Bank profit leading S&P 500 as U.S. earnings growth sputters

GDP Growth

Expansion of America’s gross domestic product is forecast to slow to 2.05 percent in 2013 from 2.2 percent this year, according to the median estimate of economists surveyed by Bloomberg.

Financial companies’ revenue reached $35.56 per share last quarter, less than half the $80.65 high in 2007, weighed down by a compression in net interest margins, or the difference between what banks pay for deposits and charge for loans. The spread at U.S. banks with more than $15 billion in assets dropped to 3.29 percent last quarter from 3.85 percent in the first quarter of 2010, according to data from the Federal Reserve Bank of St.
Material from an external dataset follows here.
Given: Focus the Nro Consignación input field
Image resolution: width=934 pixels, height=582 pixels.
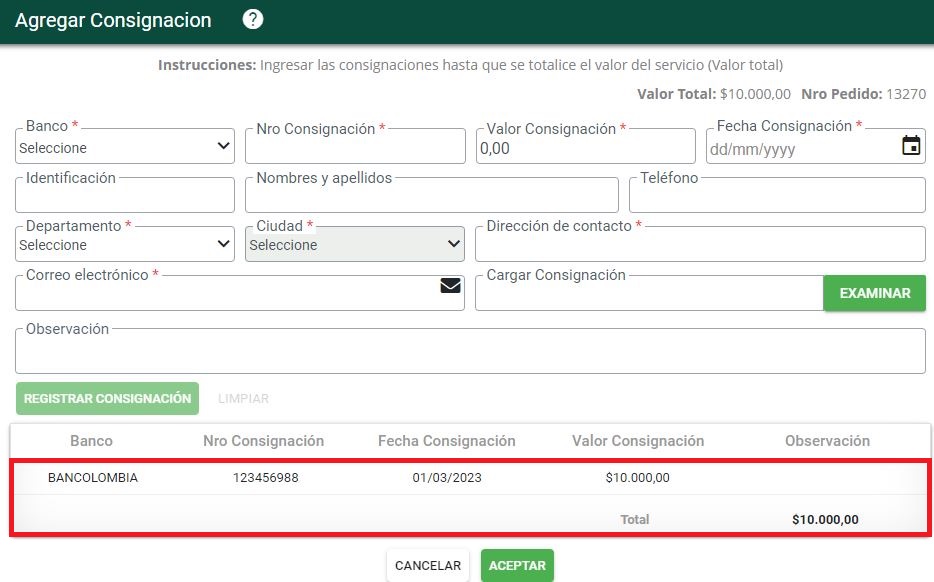Looking at the screenshot, I should coord(355,147).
Louis.

Charles Bobrinskoy at Ariel Investments says that while regulation requiring higher capital cushions to protect against losses and more scrutiny by the government will constrict bank earnings growth, investors may be undervaluing their potential.

Priced In

“If there are new regulations on what businesses we can be in, if there are new regulations on leverage, anti-credit card fees, all of the things that Washington can do, it can be a negative,” Bobrinskoy, director of research at Ariel in Chicago, said in an Oct. 3 Bloomberg Television interview. “Those are all priced into the stocks, and I think from here we’ve got a lot of upside.”
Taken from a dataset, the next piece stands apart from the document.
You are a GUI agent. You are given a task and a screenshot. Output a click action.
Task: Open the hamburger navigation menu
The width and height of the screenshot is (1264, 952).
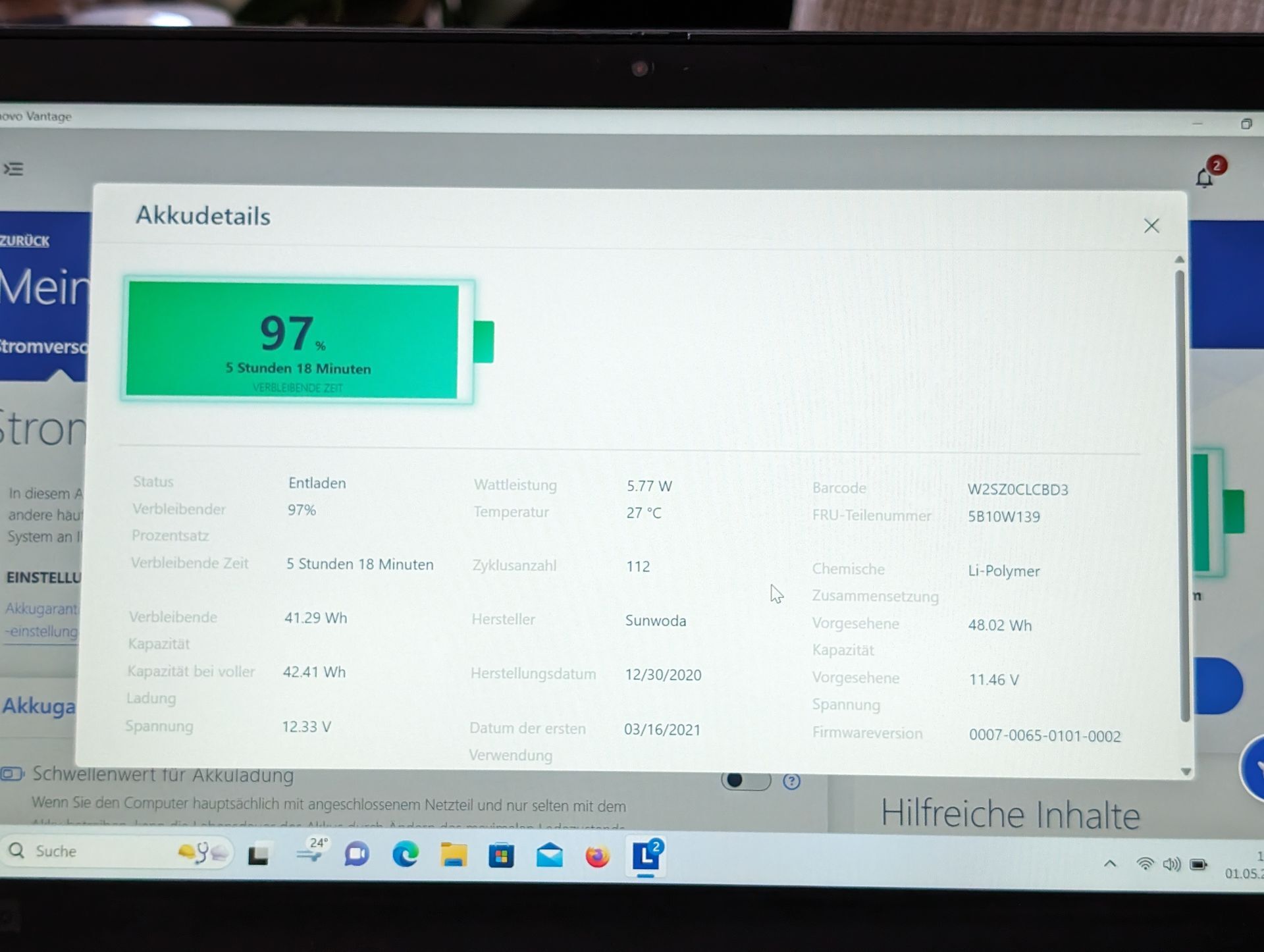pos(14,169)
Real-estate loans 90 days or more past due totaled $112.5 billion in the second quarter, according to the FDIC. While that’s more than twice as much as the end of 2008, nonperforming loans dropped 2 percent for the three months through June and 0.8 percent the quarter before, data show.

Shares of BB&T Corp. are 29 percent below the record in December 2006. The Winston-Salem, North Carolina, company beat second-quarter profit projections as deposits rose, net interest margin expanded and provisions for credit losses fell.

BB&T, which gets about half its operating income from the banking network for retail and small clients and the residential mortgage business, increasing return on common equity to 9.6 percent in the second quarter, and is forecast to expand earnings more than 30 percent for each of the next two reports.

Credit Quality

Analysts project Wells Fargo will boost earnings 20 percent in the third quarter and 21 percent the next, according to Bloomberg data. The company, which broke a profit record in 2011 and posted the highest second-quarter return on equity among the six largest banks, is 10 percent below its stock record.

“Credit quality -- the prime mover of bank fundamentals -- is poised to get better than average,” Chris Kotowski, a New York-based analyst with Oppenheimer & Co., wrote in a Sept. 25 note. He recommends investors overweight banks. “In its wake, steady loan growth and margins should follow.”

Credit card debt 90 days past due declined every quarter except one since June 2010, according to FDIC data. The $7.5 billion outstanding is less than half the amount at the start of that year.

“As the economy continues to improve, there should be a lot more improvement ahead for bank earnings,” said Timothy Ghriskey, the chief investment officer at Solaris Group LLC, which manages about $2 billion in Bedford Hills, New York. He spoke in an Oct. 3 phone interview. “Ultimately, stock prices follow earnings.”